TO DO: In the listing below, find the line containing "625x464 pixels. At" and the line containing "Open the Abschlussprüfung". Repeat exactly those two lines and every line between them.

[Start of section]

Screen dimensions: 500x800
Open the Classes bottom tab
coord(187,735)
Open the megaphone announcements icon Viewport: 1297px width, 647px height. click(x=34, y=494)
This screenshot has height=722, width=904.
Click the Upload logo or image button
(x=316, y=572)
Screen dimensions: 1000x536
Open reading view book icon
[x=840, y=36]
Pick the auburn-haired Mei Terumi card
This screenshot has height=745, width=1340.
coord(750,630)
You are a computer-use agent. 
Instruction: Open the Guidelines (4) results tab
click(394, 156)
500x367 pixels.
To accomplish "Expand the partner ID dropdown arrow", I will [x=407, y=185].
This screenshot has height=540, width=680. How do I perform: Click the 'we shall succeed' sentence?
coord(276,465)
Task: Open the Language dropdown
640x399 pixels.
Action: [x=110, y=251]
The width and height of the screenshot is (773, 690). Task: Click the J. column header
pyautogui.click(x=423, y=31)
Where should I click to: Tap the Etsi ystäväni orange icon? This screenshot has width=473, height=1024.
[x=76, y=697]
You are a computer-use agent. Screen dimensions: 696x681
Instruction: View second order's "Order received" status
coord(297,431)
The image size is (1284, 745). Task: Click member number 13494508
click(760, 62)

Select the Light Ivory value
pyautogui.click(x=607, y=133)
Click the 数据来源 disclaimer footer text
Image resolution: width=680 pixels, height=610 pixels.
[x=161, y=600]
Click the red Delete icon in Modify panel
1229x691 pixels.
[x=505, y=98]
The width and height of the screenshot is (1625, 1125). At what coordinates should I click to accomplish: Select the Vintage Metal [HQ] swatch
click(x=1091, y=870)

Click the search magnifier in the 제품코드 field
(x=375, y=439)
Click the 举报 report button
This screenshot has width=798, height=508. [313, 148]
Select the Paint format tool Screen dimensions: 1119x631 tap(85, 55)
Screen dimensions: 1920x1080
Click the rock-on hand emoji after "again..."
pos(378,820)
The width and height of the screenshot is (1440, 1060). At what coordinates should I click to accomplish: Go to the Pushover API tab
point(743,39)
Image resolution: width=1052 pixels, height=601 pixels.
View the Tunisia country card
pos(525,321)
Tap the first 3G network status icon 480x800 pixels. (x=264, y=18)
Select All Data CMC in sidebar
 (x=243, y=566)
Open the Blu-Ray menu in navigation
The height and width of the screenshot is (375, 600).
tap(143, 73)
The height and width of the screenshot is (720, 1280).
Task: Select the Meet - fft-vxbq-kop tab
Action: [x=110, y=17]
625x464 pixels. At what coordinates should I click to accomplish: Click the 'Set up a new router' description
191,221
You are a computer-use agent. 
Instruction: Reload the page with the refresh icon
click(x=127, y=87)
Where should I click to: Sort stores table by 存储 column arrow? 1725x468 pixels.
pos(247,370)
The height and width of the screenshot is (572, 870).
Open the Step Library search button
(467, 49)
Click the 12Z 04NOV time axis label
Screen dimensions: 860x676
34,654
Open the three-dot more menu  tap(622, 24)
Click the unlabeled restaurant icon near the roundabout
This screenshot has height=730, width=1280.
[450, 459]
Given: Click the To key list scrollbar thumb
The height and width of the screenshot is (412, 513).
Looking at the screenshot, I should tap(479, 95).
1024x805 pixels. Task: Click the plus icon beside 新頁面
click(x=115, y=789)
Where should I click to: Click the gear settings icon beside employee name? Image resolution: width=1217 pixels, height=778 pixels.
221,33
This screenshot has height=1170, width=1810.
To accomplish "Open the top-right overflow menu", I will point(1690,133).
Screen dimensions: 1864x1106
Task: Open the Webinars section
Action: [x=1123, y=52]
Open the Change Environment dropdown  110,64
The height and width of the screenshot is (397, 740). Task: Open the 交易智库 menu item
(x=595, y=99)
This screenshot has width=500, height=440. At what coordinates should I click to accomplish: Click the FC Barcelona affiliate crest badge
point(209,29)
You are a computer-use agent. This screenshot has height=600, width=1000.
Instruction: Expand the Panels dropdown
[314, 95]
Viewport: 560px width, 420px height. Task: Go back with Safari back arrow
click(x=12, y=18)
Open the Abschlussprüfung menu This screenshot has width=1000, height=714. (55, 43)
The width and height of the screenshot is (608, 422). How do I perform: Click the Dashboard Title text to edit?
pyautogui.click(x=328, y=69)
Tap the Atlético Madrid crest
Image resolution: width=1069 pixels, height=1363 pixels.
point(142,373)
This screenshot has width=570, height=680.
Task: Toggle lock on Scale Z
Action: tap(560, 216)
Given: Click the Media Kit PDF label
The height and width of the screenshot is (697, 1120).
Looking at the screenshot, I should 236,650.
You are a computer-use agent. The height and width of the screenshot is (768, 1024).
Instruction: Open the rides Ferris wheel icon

[End of section]

WRITTEN REPLY:
625x464 pixels. At what coordinates should I click to accomplish: Click the 'Set up a new router' description
191,221
You are a computer-use agent. 
Instruction: Reload the page with the refresh icon
click(x=127, y=87)
Where should I click to: Sort stores table by 存储 column arrow? 1725x468 pixels.
pos(247,370)
The height and width of the screenshot is (572, 870).
Open the Step Library search button
(467, 49)
Click the 12Z 04NOV time axis label
Screen dimensions: 860x676
34,654
Open the three-dot more menu  tap(622, 24)
Click the unlabeled restaurant icon near the roundabout
This screenshot has height=730, width=1280.
[450, 459]
Given: Click the To key list scrollbar thumb
The height and width of the screenshot is (412, 513).
Looking at the screenshot, I should tap(479, 95).
1024x805 pixels. Task: Click the plus icon beside 新頁面
click(x=115, y=789)
Where should I click to: Click the gear settings icon beside employee name? Image resolution: width=1217 pixels, height=778 pixels.
221,33
This screenshot has height=1170, width=1810.
To accomplish "Open the top-right overflow menu", I will point(1690,133).
Screen dimensions: 1864x1106
Task: Open the Webinars section
Action: [x=1123, y=52]
Open the Change Environment dropdown  110,64
The height and width of the screenshot is (397, 740). Task: Open the 交易智库 menu item
(x=595, y=99)
This screenshot has width=500, height=440. At what coordinates should I click to accomplish: Click the FC Barcelona affiliate crest badge
point(209,29)
You are a computer-use agent. This screenshot has height=600, width=1000.
Instruction: Expand the Panels dropdown
[314, 95]
Viewport: 560px width, 420px height. Task: Go back with Safari back arrow
click(x=12, y=18)
Open the Abschlussprüfung menu This screenshot has width=1000, height=714. (55, 43)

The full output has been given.